4. Howard County Executive Ken Ulman (Balance $303,609.91, Net Gain $172,350.89)
The 34-year old Ulman is raising more money than any Executive in the state other than Jim Smith. He will face an interesting decision when his term limit takes effect in 2014.

5. Prince George’s County State’s Attorney Glenn Ivey (Balance $113,678.87, Net Gain $28,979.77)
Highly-regarded prosecutor has a leg up on his rivals to be the next Prince George’s County Executive. If Ivey can succeed in that office, he can go a long ways in state politics.

Needs to Do More

1. Senator C. Anthony Muse, D-26 (Balance -$4,063.83, Net Gain -$26,544.37)
Muse ran for Prince George’s County Executive unsuccessfully in 2002 and some believe he may run again. The problem is that his finances are an absolute mess – especially given his status as Prince George’s Senate Delegation Chair. If he cannot gain control of his campaign account, that may encourage another primary challenge even if he stays in the Senate.

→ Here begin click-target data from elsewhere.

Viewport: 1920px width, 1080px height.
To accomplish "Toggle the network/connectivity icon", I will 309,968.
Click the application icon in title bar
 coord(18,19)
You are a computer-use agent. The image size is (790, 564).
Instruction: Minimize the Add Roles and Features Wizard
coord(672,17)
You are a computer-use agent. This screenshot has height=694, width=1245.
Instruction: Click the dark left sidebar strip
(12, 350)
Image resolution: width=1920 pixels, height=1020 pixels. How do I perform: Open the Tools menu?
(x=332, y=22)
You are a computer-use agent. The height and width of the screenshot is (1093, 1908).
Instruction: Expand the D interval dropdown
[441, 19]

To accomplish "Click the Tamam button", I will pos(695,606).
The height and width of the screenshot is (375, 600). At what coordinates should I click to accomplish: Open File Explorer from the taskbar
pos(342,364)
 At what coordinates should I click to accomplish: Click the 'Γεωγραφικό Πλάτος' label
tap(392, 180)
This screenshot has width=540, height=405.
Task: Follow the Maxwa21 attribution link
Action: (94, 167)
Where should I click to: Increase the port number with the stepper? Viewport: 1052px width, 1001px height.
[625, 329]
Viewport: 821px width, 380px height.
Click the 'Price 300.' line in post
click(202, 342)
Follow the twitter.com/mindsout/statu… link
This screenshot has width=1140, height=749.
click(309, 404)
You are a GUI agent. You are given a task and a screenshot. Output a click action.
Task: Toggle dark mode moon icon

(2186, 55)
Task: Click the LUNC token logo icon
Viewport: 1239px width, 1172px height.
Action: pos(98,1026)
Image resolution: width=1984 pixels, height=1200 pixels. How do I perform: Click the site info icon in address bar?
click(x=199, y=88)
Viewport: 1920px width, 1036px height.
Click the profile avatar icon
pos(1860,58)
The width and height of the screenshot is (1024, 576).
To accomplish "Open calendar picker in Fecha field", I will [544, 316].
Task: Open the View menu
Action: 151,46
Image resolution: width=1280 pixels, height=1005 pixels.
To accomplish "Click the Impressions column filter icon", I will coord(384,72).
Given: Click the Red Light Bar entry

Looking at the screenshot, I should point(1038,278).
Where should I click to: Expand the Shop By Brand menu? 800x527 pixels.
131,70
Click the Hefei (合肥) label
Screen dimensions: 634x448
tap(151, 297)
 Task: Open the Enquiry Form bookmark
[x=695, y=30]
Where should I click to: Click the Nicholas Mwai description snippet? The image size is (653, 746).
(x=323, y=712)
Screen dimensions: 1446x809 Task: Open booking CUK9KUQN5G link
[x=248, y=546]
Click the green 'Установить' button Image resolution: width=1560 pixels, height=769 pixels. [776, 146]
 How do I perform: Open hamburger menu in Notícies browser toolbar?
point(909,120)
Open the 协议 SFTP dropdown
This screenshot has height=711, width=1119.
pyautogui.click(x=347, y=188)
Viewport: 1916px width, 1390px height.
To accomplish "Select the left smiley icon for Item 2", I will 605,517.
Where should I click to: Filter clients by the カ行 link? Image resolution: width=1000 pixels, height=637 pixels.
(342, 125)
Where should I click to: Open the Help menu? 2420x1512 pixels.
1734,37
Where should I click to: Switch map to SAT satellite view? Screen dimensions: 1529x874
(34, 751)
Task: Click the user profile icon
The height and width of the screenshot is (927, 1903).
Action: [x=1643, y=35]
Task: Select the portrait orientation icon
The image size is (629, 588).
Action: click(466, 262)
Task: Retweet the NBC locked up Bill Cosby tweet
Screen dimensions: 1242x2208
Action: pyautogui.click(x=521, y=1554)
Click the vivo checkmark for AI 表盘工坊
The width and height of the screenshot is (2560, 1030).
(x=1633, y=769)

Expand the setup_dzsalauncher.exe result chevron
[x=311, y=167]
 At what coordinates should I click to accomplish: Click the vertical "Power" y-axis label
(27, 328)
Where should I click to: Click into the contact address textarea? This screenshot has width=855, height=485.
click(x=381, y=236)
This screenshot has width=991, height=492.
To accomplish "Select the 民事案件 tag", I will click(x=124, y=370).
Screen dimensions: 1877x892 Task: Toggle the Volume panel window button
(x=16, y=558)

2. Rushern Baker, Prince George’s County Executive Candidate (Balance $39,459.73, Net Gain -$188,938.53)
Baker raised $210,153.05 last year but spent $399,091.58. Of that amount, he directed $317,895 to loan repayments, including $310,000 to Renter’s Finance Corporation of Silver Spring. A 2006 Washington Post article identified that entity as a subsidiary of Southern Management, a large apartment building owner in Prince George’s County that has feuded with County Executive Jack Johnson. Baker still owes himself $196,000. None of this will help him run against Glenn Ivey or Anthony Muse.

3. Comptroller Peter Franchot (Balance $283,597.94, Net Gain $190,462.79)
Franchot’s fund-raising numbers are well below those of potential rival Jim Smith. He may need to take out another $750,000 mortgage on his home to survive.

4. County Executive John Leopold (Balance $544,763.38, Net Gain $26,125)
Leopold has a decent war chest. But in the wake of his recent mini-scandal, he may face challenges from both the left and the right.

5. Former Governor Robert Ehrlich (Balance $151,529, Net Gain $29,080.90)
Low fund-raising totals suggest that he is not running for Governor again.

The Wild Card

Senate President Mike Miller (Balance $644,233.77, Net Gain $264,350.45)
Big Daddy is capable of raising a whole lot more money than this and he certainly will. Miller does not need the money for himself. Instead, he will send it to tight Senate races across the state. Where will he invest? Where will he direct his donors? And how hard will Big Daddy try to get rid of his mortal enemy, Peter Franchot? Miller’s decisions will affect a lot of races in 2010.